The Complete Rigger's Apprentice: Tools and Techniques for Modern and Traditional Rigging, Second Edition
Mainmasts are more than just great big mizzens. The loads they bear are of a whole other order of intensity and complexity. Loading from staysails is particularly significant; unlike mizzen staysails, the ones on the main are meant to be trimmed in hard when the boat goes to weather, and this adds tremendously to the compression load on the mast. With more at stake in terms of load, designers can go even further afield in search of workable rigs, and work even harder to make those rigs interact with the hull.
Troubador Veteran yacht designer Ted Brewer is a direct heir to the people who developed rig scantling formulas. But his designs, for everything from gaff-rigged schooners to BOC racers, have always been characterized as much by freshness and adaptability as by classical conservatism. So when client Dr. Paul Bubak asked for a very easily handled but very efficient fractional rig, Brewer came up with the artful sail plan shown in Figure 8-8. Traditionally, cruising rigs have minimized the effort expended on staysails by breaking up the single large one of a sloop into two or three smaller ones, to make a cutter. But another method is to shift staysail area into the less truculent mainsail.

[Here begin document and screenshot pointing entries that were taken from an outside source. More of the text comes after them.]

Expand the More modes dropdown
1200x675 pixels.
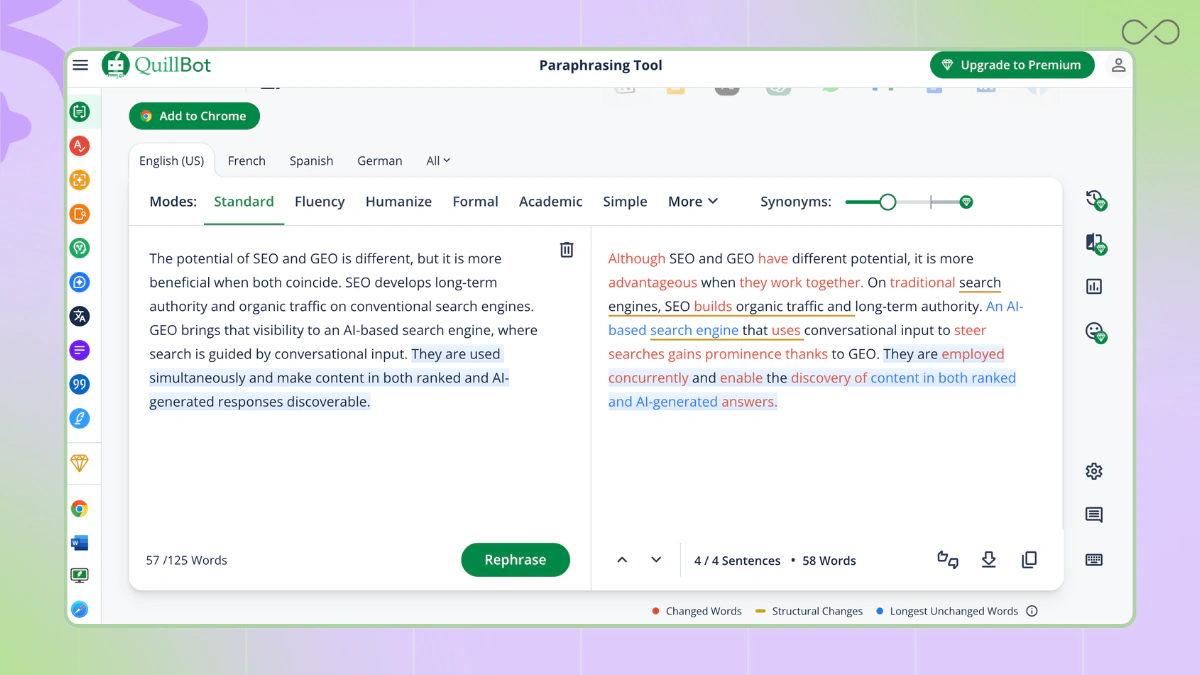(x=693, y=202)
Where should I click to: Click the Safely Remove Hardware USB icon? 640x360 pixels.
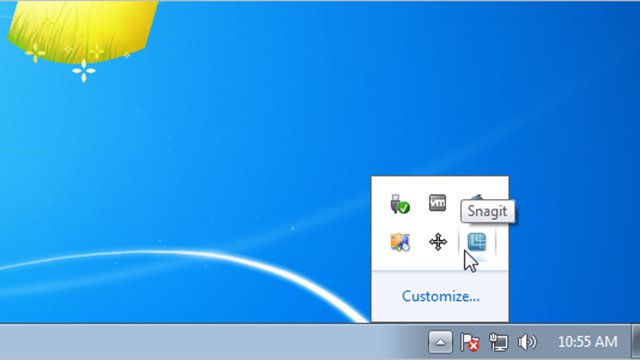[400, 204]
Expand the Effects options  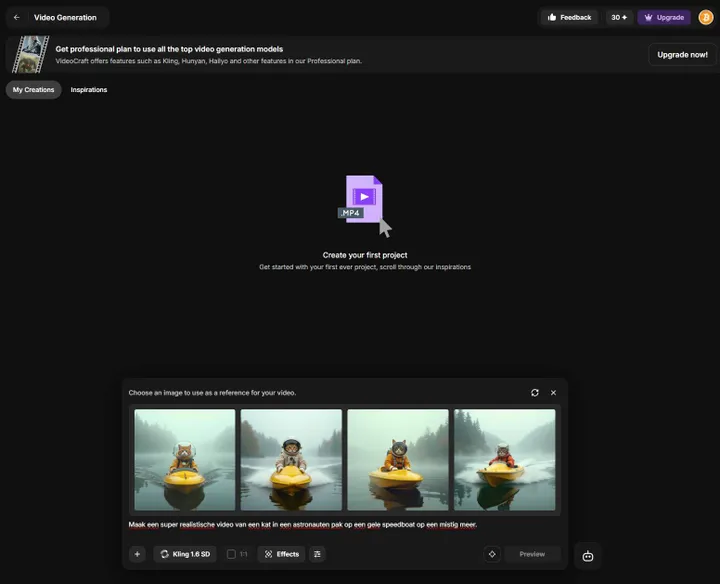point(281,554)
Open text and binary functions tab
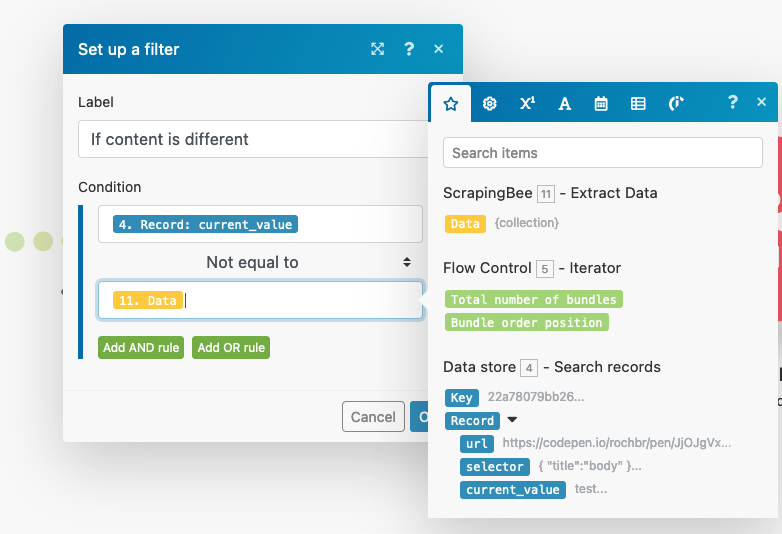Image resolution: width=782 pixels, height=534 pixels. [564, 103]
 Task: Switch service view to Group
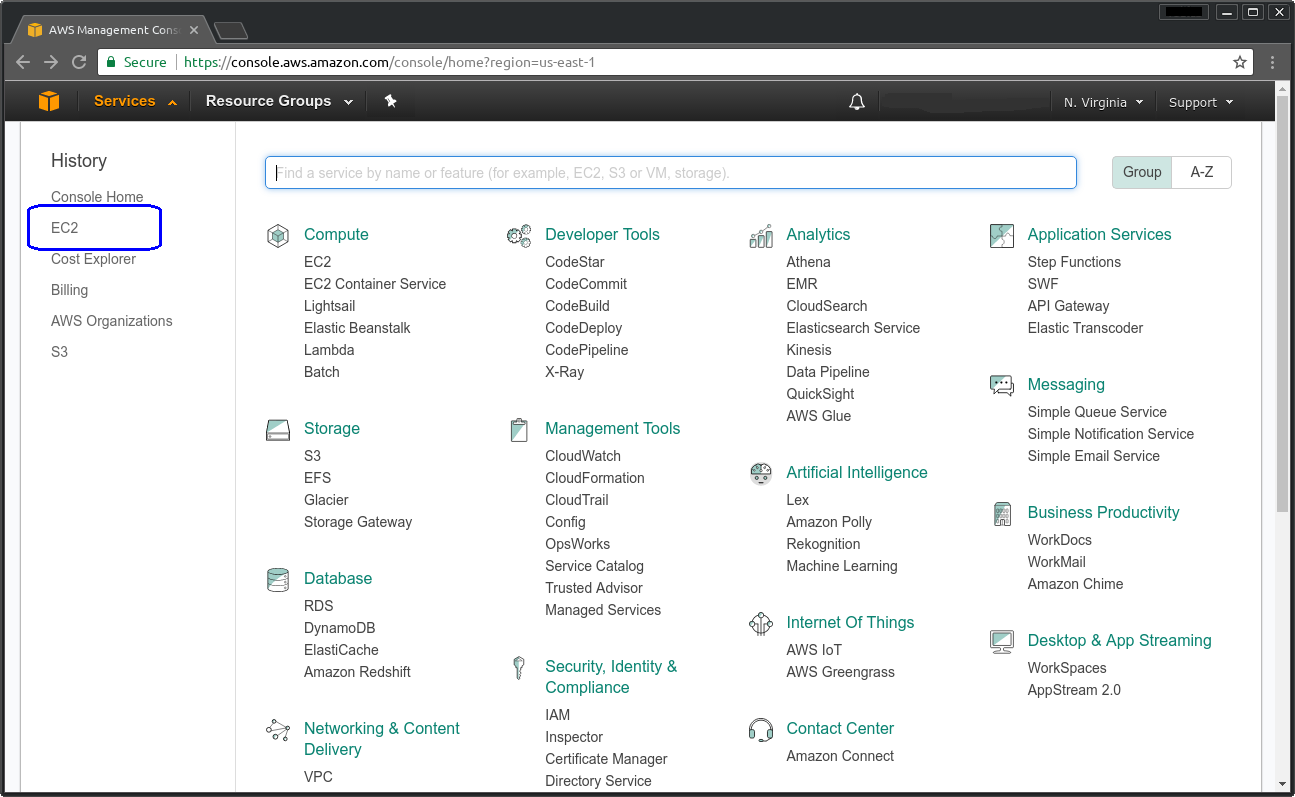[1142, 172]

This results in such a small staysail area that you no longer need to run the jibstay all the way to the masthead in order to have room for the sail. A "fractional rig" results, so named because the stay only comes three-fourths or seven-eights or fifteen-six-teenths of the way up the mast.
Less staysail-wrestling also means less jibstay tension, and thus less mast compression, so fractional rigs can have slightly lighter masts for the same total sail area.

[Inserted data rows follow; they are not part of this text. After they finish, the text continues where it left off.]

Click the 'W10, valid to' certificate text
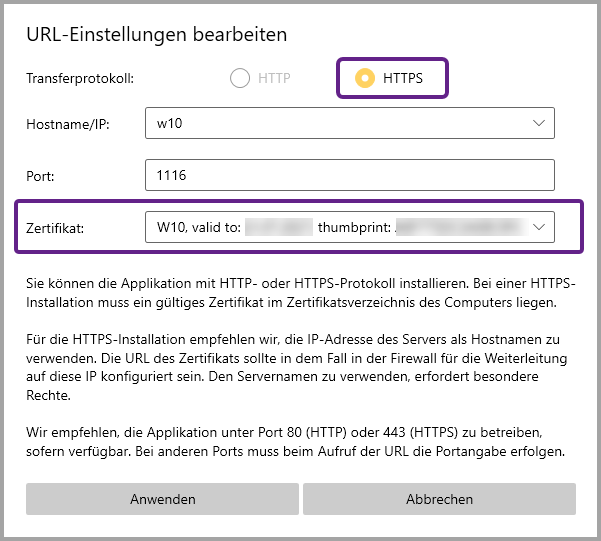 tap(198, 227)
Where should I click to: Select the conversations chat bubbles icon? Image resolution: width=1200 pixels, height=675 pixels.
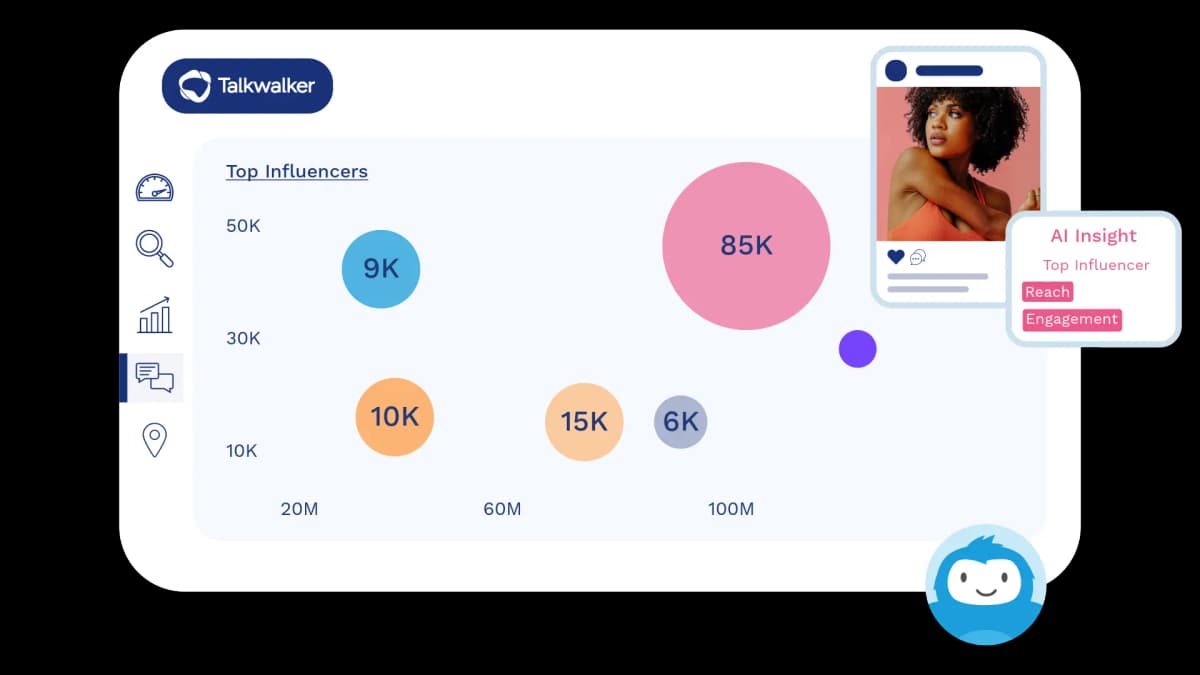pyautogui.click(x=154, y=377)
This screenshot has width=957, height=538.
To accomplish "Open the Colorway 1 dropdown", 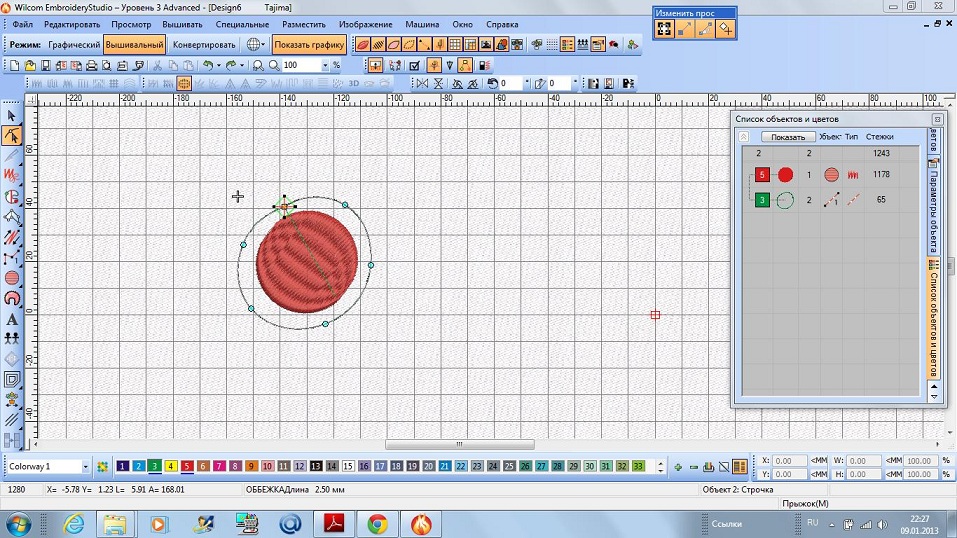I will click(x=85, y=466).
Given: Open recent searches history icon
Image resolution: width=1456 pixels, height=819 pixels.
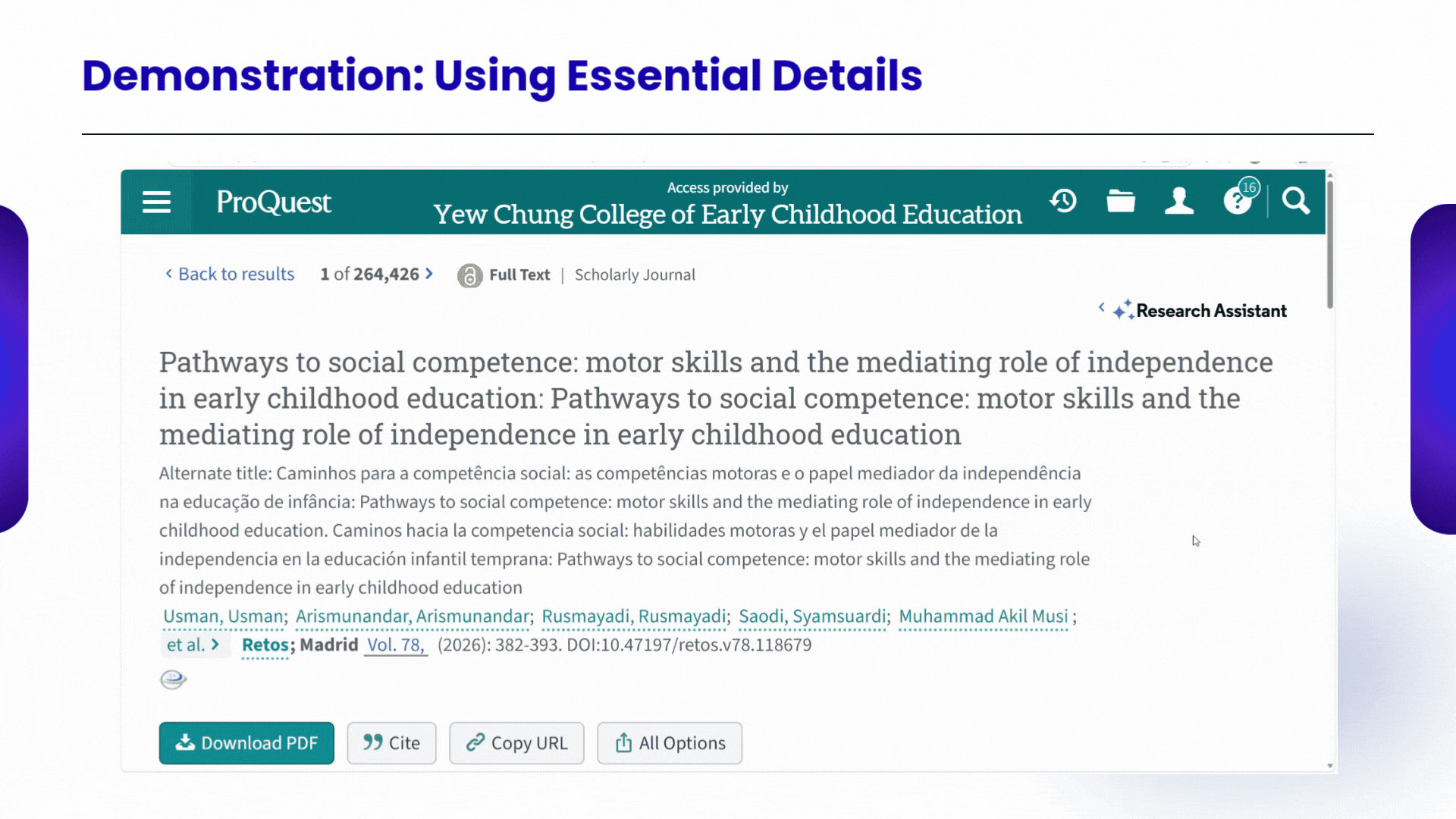Looking at the screenshot, I should [x=1063, y=201].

It's not all plusses, however. You might not have the chore of changing headsails, but you do have to reef the main sooner and more often. And savings in headsail costs are offset by increased mainsail costs, particularly if it has full battens, lazyjacks, and other options to make the sail more efficient and easier to handle.

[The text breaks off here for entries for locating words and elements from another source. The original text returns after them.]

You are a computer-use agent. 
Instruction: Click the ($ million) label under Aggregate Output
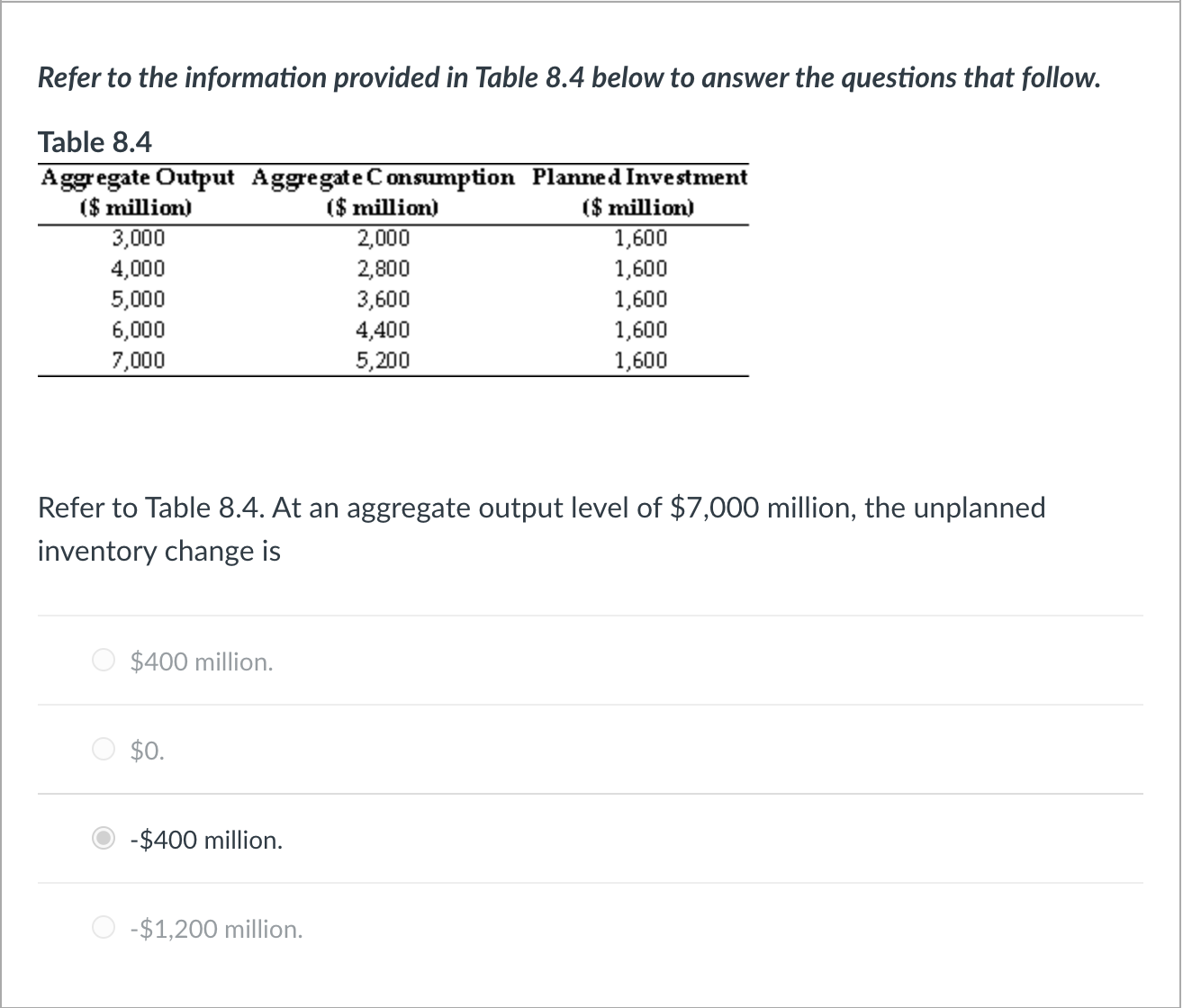(x=136, y=207)
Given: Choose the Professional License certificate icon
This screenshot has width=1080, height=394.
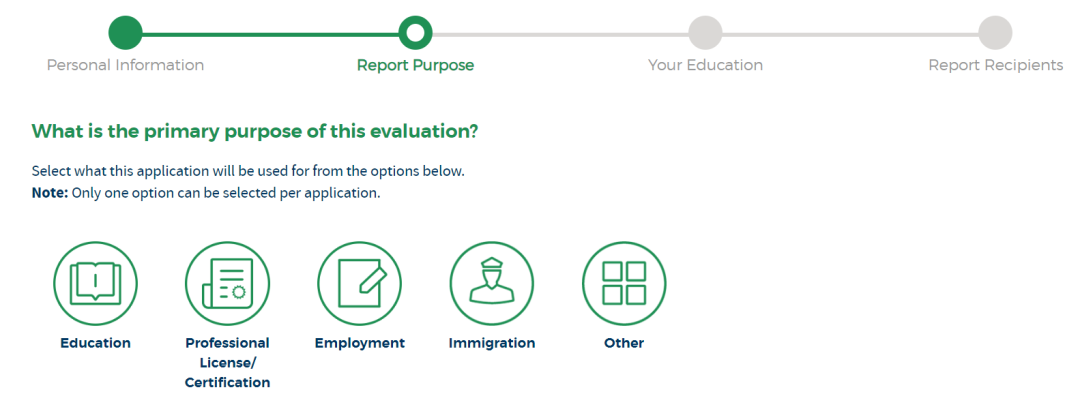Looking at the screenshot, I should click(x=227, y=284).
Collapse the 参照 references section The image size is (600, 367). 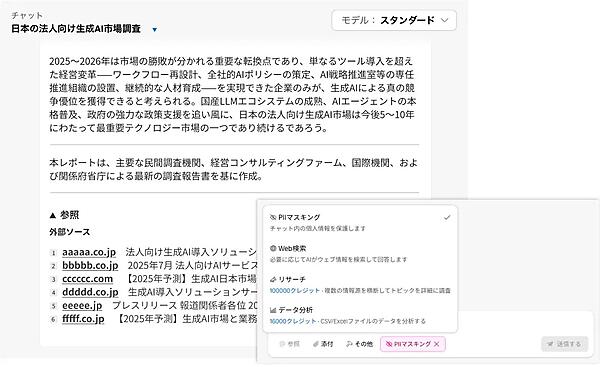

Troubador's rig has a very small (non-overlapping) jib and a very large, very tall main. It's a bit radical-looking for a cruising boat but Brewer simultaneously pushed the envelope and kept his scantlings conservative. The result is a safe rig and low work load for Bubak and crew, without correspondingly low performance.
Rig Details With so little sail area above the jib-stay, the masthead needs little lateral staying. Diagonal jumpers are sufficient, and they also act to brace the mast against the forward pull of the jibstay. Running backstays act as backups for the jumpers for fore-and-aft pull; they can be set up in high winds or choppy water or when the mast is heavily bent by the backstay. Many fractionally rigged race boats dispense with the jumpers and rely solely on running backs. This saves weight and windage but means the runners must be set up promptly with each tack or risk losing the stick. Combining jumpers, runners, and a conservative mast section makes for low labor (you only need the runners about 20 percent of the time) and high safety, and they're still light enough not to cut too much into the performance.
A final detail is that Troubador also has a forestay, something rare in a fractional rig. It helps brace this high aspect Mast, leaves enough space for a good-sized working staysail, and is a good wire to to the hang a storm staysail on-low and well aft. In light airs this stay can be disconnected and made off aft and to one side, for easy tacking of a big jib.